Stated exercise: Write out the lines starting at the one containing "This screenshot has width=1339, height=896." and ending at the one containing "(x=480, y=42)", both included, word for word. Leave the pictures out.

Supplied data:
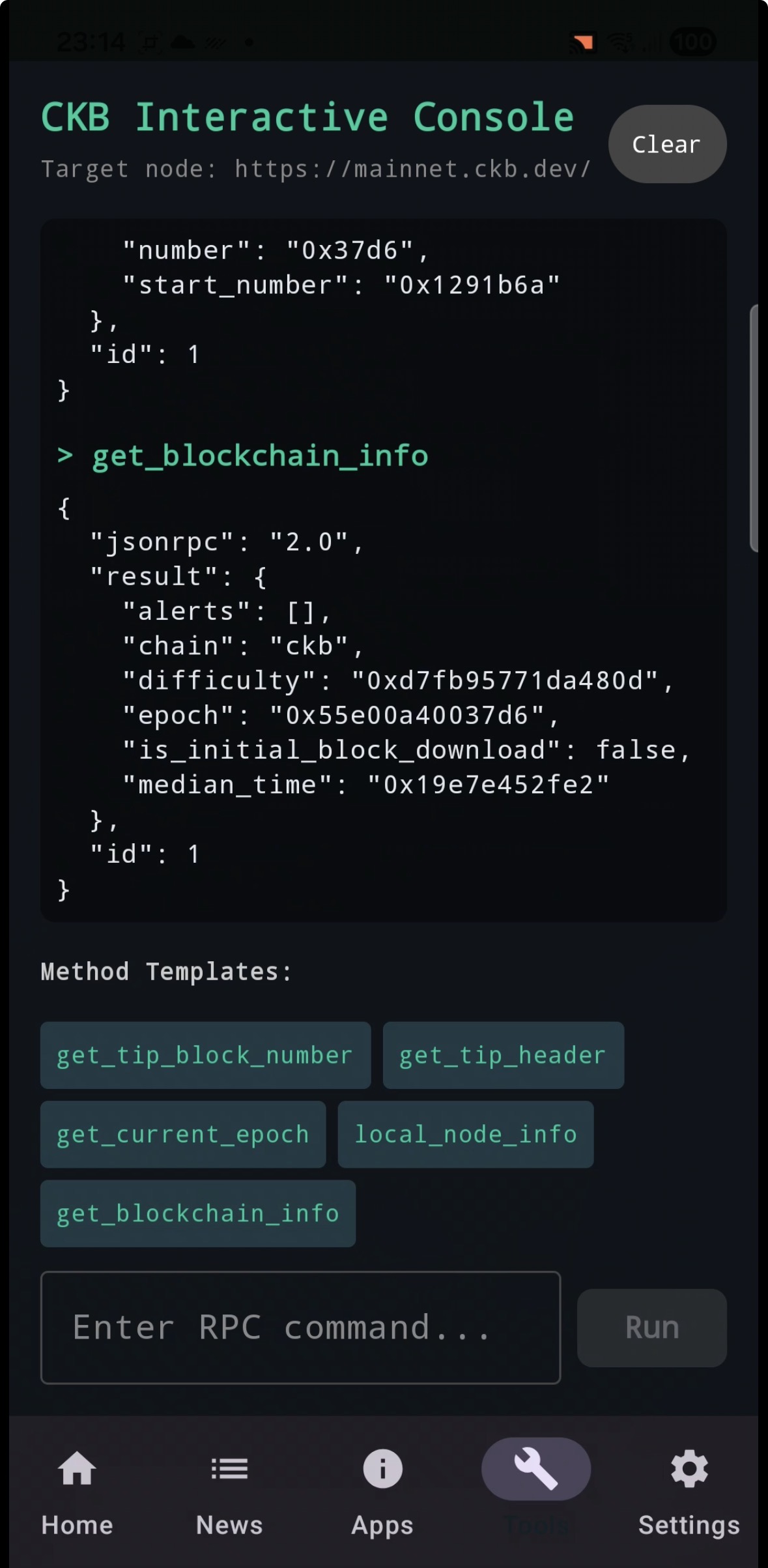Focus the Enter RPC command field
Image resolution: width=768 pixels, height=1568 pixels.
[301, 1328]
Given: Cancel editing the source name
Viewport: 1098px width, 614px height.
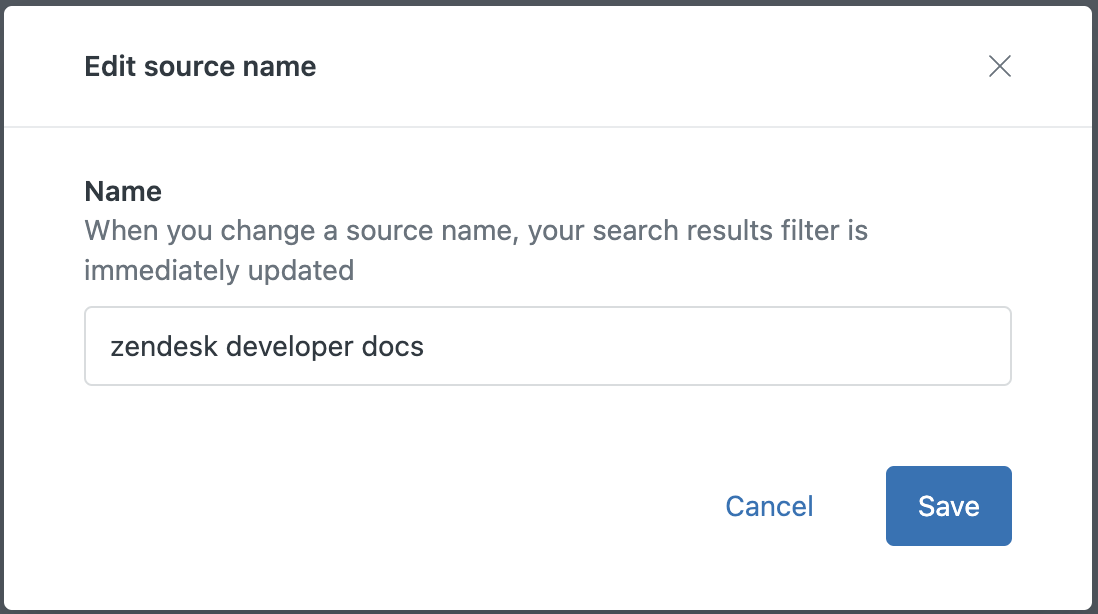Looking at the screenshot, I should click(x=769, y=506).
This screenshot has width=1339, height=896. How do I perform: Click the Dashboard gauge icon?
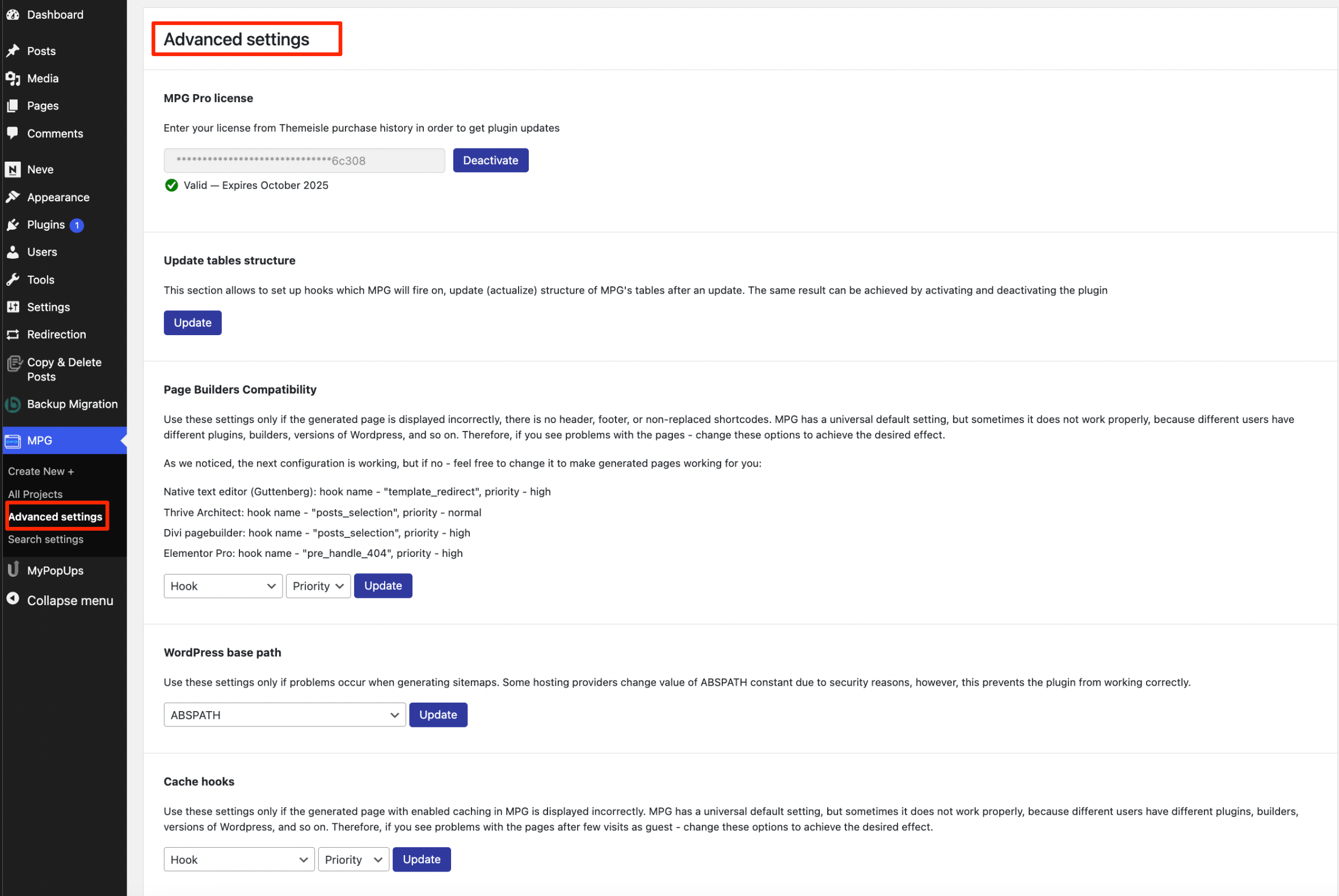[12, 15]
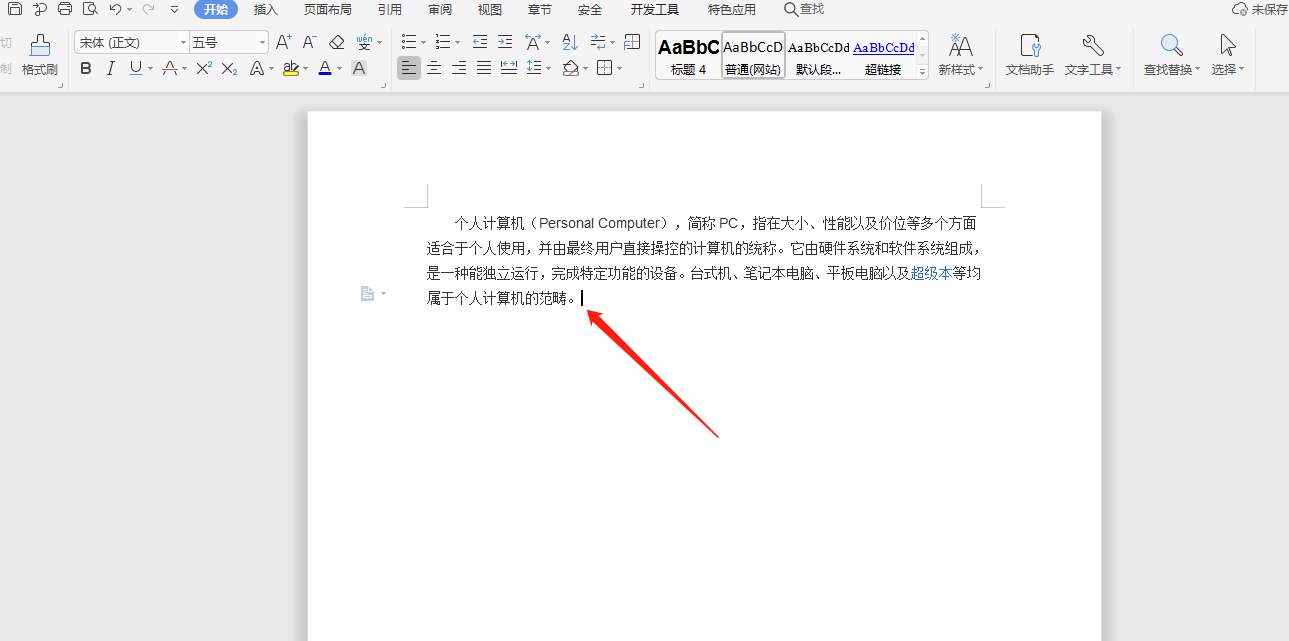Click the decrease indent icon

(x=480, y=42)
...
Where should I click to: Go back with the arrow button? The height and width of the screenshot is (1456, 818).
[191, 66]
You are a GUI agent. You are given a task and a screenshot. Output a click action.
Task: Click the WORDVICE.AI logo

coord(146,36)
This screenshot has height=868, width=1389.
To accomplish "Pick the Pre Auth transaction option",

Answer below:
This screenshot has width=1339, height=896. How do I perform: Click the Dashboard gauge icon?
[12, 15]
Click the decrease indent icon

(x=480, y=42)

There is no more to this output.